— Data to process —
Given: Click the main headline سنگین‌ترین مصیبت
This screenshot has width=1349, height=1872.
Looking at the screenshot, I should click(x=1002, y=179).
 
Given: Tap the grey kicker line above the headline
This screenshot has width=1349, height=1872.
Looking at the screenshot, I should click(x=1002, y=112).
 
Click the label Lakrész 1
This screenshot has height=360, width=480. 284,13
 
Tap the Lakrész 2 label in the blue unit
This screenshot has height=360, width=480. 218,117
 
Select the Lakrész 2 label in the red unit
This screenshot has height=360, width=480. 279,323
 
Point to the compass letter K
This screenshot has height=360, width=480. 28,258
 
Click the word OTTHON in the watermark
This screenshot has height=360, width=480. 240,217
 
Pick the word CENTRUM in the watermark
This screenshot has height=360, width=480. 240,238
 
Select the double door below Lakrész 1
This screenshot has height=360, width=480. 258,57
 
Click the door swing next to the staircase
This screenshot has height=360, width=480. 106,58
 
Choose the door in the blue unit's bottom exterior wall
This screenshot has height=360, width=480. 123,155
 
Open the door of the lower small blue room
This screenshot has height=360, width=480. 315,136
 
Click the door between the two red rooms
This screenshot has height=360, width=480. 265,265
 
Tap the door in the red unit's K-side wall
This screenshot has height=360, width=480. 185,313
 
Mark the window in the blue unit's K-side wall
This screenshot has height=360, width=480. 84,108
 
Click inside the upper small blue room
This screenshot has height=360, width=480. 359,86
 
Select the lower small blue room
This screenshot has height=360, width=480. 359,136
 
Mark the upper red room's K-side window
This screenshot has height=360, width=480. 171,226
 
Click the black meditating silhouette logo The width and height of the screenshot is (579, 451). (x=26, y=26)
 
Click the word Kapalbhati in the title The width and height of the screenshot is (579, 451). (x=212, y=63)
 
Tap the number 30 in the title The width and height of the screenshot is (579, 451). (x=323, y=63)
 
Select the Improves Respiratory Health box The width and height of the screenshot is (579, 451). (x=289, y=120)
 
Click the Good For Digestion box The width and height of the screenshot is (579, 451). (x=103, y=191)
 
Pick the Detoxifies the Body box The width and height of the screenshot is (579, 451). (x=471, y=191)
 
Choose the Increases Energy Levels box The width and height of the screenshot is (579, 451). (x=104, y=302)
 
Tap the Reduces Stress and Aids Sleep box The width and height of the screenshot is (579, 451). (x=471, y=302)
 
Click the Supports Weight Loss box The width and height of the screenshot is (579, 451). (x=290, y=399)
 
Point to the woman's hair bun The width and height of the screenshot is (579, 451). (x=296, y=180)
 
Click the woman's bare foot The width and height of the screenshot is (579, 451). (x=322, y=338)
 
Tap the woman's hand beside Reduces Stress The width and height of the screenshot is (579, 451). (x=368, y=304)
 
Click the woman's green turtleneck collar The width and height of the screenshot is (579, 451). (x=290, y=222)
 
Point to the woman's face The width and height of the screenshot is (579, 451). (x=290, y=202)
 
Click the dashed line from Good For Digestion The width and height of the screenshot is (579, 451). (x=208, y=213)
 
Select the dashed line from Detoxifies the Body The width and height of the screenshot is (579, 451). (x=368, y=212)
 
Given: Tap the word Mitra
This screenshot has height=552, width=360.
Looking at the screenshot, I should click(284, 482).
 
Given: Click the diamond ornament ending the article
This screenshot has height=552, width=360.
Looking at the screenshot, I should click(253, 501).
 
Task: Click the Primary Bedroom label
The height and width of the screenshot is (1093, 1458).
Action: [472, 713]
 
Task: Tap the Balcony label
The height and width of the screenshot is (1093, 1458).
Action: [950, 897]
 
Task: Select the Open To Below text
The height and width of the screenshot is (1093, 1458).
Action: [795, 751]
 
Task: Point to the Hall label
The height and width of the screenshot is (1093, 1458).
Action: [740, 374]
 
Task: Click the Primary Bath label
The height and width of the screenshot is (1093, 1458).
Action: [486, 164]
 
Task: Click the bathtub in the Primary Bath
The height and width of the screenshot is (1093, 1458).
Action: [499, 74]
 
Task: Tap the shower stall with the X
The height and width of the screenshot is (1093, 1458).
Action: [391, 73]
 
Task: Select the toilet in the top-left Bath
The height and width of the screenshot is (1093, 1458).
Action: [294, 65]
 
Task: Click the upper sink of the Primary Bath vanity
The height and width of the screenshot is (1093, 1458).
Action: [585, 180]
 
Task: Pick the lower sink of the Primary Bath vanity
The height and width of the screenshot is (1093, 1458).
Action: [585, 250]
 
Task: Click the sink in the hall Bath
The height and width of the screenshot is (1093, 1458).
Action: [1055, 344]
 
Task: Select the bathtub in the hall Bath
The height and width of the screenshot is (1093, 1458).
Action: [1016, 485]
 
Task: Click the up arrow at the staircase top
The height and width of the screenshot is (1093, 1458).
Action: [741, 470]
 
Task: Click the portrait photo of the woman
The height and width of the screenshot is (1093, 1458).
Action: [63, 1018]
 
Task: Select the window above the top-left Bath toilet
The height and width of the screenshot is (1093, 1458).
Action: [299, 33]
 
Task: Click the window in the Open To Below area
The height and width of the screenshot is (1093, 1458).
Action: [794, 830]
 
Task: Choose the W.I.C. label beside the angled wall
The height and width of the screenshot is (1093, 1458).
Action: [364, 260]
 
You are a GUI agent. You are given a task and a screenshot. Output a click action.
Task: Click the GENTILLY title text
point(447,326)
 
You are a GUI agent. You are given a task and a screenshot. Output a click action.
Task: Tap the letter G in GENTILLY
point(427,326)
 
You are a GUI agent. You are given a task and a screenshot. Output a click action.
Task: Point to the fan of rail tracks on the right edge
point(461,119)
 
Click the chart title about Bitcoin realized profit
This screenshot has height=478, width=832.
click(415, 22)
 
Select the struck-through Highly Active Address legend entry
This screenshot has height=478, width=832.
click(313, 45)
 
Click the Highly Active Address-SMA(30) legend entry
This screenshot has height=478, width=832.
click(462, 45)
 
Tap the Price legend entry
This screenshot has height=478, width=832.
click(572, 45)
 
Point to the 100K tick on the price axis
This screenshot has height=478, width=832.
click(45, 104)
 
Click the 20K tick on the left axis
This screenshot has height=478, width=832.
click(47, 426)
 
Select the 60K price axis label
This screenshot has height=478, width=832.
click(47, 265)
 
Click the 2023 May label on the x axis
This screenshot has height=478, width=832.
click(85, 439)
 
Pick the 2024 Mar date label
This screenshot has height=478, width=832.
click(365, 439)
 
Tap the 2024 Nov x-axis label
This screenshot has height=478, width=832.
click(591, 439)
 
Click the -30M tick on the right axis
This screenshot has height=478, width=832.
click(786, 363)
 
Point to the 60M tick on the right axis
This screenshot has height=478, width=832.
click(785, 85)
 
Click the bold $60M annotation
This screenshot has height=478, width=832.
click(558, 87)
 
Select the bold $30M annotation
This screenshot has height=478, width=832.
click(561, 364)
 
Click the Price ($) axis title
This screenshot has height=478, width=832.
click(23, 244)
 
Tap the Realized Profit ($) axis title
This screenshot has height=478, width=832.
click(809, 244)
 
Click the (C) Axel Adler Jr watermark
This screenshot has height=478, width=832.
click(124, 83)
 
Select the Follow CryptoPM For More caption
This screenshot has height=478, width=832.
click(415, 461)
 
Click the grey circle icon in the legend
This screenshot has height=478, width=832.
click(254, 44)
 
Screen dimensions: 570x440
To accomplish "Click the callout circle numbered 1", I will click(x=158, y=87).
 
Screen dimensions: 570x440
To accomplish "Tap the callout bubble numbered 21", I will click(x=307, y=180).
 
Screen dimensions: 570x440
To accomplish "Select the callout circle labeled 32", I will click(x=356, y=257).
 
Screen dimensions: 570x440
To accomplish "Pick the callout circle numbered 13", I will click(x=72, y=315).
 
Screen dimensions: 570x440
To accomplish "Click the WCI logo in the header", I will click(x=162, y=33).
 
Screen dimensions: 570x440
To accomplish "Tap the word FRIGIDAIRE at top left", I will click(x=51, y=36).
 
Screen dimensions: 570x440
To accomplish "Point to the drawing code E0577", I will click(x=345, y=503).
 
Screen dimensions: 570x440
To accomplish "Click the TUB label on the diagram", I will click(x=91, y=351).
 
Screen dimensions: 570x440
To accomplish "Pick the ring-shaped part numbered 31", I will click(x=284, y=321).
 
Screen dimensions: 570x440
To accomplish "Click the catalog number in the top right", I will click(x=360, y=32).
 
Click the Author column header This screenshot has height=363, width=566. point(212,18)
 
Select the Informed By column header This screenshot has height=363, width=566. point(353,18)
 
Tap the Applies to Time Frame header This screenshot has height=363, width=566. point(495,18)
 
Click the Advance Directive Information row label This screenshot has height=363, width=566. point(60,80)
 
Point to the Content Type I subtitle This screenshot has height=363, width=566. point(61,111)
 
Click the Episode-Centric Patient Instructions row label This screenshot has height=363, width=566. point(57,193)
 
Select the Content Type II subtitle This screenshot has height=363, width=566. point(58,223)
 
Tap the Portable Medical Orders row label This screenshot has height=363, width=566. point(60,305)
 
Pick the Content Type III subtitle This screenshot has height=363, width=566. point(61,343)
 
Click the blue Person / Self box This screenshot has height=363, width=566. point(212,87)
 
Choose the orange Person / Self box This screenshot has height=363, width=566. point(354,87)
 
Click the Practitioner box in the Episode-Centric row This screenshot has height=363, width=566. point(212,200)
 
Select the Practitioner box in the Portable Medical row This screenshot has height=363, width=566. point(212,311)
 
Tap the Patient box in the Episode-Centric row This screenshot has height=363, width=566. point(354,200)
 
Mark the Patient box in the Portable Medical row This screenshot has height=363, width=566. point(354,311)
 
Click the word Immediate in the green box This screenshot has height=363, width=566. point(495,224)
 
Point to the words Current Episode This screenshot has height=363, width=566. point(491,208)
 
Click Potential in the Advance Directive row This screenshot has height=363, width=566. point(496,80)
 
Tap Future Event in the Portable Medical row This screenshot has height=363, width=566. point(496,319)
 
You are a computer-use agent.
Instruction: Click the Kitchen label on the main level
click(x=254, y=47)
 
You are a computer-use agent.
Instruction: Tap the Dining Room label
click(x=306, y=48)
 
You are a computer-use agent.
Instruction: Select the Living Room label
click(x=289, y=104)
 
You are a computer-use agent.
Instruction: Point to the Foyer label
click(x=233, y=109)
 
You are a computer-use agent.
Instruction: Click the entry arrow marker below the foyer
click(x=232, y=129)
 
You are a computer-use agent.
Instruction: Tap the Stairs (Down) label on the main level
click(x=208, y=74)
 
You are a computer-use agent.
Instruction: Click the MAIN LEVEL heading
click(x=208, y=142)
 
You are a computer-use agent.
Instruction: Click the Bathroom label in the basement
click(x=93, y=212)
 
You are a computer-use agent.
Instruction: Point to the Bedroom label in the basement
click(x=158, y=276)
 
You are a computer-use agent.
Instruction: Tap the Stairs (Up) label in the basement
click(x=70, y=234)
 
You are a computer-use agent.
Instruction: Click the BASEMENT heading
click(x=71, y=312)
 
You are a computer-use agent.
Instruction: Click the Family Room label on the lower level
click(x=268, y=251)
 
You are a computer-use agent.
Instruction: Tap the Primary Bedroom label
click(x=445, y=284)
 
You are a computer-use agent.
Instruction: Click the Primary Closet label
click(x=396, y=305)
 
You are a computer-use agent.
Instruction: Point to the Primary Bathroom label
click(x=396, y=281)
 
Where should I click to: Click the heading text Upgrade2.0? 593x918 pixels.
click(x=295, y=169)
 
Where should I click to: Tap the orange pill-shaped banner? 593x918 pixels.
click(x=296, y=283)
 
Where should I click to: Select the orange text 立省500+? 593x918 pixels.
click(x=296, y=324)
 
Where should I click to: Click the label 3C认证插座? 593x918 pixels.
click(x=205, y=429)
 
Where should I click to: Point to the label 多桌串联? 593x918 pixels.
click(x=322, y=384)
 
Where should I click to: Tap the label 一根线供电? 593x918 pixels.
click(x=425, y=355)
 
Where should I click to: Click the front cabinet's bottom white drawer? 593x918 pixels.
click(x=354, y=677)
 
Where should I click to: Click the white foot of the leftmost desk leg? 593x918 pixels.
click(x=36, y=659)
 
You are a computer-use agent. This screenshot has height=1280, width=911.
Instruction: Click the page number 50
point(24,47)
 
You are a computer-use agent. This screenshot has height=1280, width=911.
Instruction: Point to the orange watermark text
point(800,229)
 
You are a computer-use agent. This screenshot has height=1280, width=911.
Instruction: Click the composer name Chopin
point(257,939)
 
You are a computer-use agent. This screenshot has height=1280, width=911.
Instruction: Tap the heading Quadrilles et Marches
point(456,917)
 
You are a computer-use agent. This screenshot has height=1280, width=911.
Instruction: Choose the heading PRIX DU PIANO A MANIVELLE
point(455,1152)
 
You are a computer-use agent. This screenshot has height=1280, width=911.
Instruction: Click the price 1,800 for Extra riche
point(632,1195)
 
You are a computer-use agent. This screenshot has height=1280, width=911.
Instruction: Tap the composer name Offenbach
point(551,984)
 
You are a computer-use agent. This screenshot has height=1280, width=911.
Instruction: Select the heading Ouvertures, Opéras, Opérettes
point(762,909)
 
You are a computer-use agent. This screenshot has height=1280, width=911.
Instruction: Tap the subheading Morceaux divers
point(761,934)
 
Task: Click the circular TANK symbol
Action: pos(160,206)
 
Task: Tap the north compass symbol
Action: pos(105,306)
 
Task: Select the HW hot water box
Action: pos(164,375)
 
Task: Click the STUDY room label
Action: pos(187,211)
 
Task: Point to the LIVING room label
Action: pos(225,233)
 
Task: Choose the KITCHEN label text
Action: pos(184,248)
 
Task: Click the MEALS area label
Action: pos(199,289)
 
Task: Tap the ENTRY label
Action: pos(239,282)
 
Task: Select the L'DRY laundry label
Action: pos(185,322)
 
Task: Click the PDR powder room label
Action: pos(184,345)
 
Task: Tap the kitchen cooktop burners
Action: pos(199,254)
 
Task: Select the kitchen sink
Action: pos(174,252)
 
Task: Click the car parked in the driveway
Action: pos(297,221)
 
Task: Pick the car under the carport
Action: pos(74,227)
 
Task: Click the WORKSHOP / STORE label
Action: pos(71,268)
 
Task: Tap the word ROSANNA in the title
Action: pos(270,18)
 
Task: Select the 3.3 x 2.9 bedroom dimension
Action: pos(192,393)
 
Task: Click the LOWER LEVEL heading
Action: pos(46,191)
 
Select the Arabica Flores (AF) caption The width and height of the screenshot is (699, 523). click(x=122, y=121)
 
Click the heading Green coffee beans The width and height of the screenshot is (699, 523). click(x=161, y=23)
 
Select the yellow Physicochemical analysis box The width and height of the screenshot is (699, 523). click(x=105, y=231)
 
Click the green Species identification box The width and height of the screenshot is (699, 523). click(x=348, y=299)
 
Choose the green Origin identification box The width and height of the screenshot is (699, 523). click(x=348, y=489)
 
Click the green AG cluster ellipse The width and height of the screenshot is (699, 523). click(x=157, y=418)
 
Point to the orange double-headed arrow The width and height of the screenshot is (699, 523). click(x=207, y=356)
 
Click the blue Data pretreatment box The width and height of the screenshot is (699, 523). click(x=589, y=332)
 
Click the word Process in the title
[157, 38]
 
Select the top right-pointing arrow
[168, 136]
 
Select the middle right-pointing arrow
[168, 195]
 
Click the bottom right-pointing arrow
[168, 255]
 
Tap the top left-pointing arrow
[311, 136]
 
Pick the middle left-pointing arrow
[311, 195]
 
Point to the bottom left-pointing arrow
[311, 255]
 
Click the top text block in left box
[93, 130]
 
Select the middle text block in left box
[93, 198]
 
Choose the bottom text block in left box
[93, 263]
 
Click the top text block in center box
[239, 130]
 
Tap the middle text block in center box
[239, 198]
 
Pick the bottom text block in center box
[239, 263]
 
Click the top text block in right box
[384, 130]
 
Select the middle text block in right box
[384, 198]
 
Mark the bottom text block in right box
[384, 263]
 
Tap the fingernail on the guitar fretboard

— What you will do —
From the listing above, reproduce verbatim the lines between the one containing "Click the Advance" and the one containing "Click the blue Person", inclusive.

— Task result —
Click the Advance Directive Information row label This screenshot has height=363, width=566. point(60,80)
 
Point to the Content Type I subtitle This screenshot has height=363, width=566. point(61,111)
 
Click the Episode-Centric Patient Instructions row label This screenshot has height=363, width=566. point(57,193)
 
Select the Content Type II subtitle This screenshot has height=363, width=566. point(58,223)
 
Tap the Portable Medical Orders row label This screenshot has height=363, width=566. point(60,305)
 
Pick the Content Type III subtitle This screenshot has height=363, width=566. point(61,343)
 
Click the blue Person / Self box This screenshot has height=363, width=566. point(212,87)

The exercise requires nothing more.